Bill Frist spent twelve years in the United States Senate, four of them as the top Republican leader. He was a surgeon who pioneered heart transplants. He supported the Iraq War. And for most of his political career, environmental groups gave him terrible grades — just 7 percent lifetime rating from the League of Conservation Voters. He even voted for oil drilling in the Arctic National Wildlife Refuge.
But something changed. Today, Frist has become one of the most unexpected voices in the fight against climate change, and he is trying to do something that few politicians attempt: bring Republicans and Democrats together on an issue that has torn them apart.
His approach is simple but powerful. Instead of talking about carbon emissions or melting ice caps, Frist talks about something everyone can understand: health. "A healthier planet means healthier people. The science shows it. Our experience shows it. Nobody can really argue against that," he says.
Frist, who grew up on five acres in Tennessee, connects environmental issues to real human problems. He has written about how air pollution speeds up memory loss in aging adults. He made a video explaining how ecosystem collapse harms children's brain development by reducing their exposure to helpful microbes. In 2023, he stood before the Senate Budget Committee and showed data proving that rising temperatures make healthcare more expensive for everyone.
"Our national leadership too often has failed to connect those dots with what the urgency of today requires," Frist admitted.
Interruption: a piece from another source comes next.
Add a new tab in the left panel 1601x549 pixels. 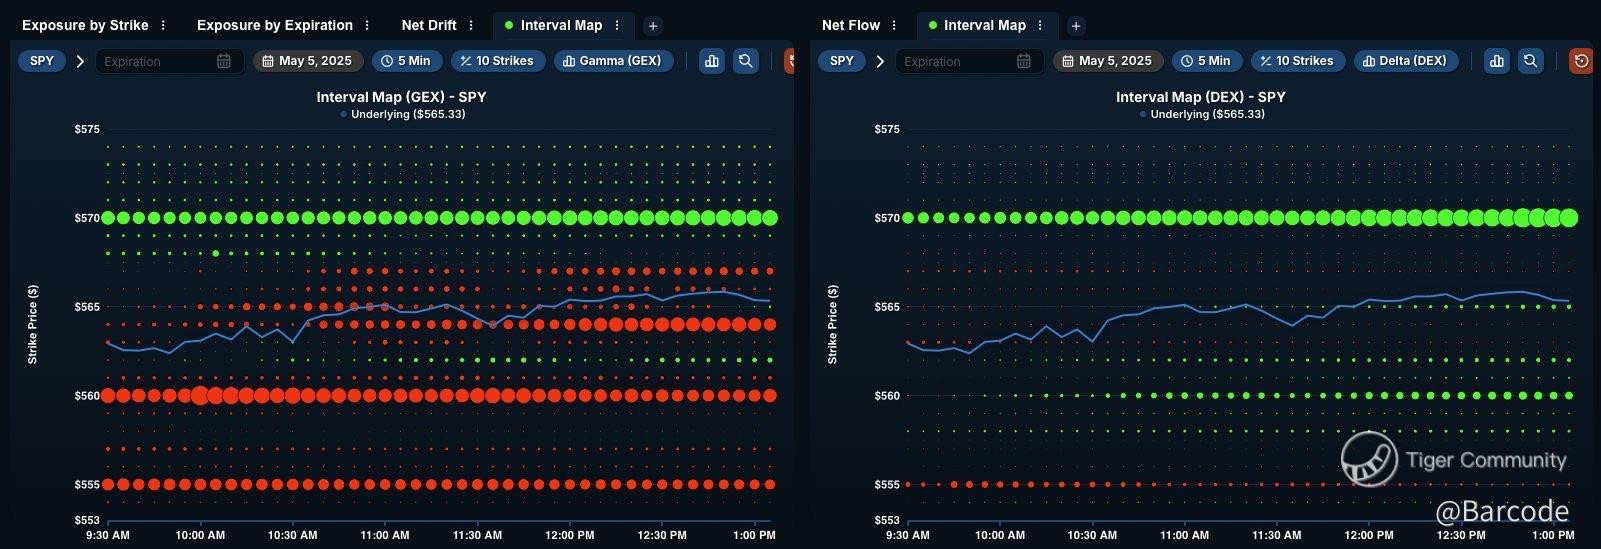(652, 26)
His personal journey toward this view was shaped by his wife Tracy, who studied animal and human behavior and now runs programs to restore wetlands and rivers on their farms in Tennessee and Virginia. "She is born of nature, is part of it, it is written into her soul," Frist said. Tracy helped him see the connections between the natural world and human wellbeing. As a transplant surgeon, Frist had already glimpsed this truth: a drug called cyclosporine, derived from soil fungus, made organ transplants possible by stopping the body from rejecting new hearts and kidneys. "It hit me, the power of nature and biodiversity," he said.
Now Frist is co-chair of the Health Project at the Bipartisan Policy Center, and he is writing a book about how climate and nature shape human health. His goal is to depolarize — or remove the political poison from — the climate conversation.
It is an uphill battle. Recent polling shows only 6 percent of Republicans say they are worried about climate change. But Frist believes change is coming. "There's a very small group of us right-of-center climate advocates," said Alex Flint, who leads a conservative group supporting carbon taxes. "It's lonely." But both men see a shift ahead. As rising temperatures drive up hospital bills and farmers face changing seasons, Frist believes more Americans will follow his lead — putting health, not politics, first.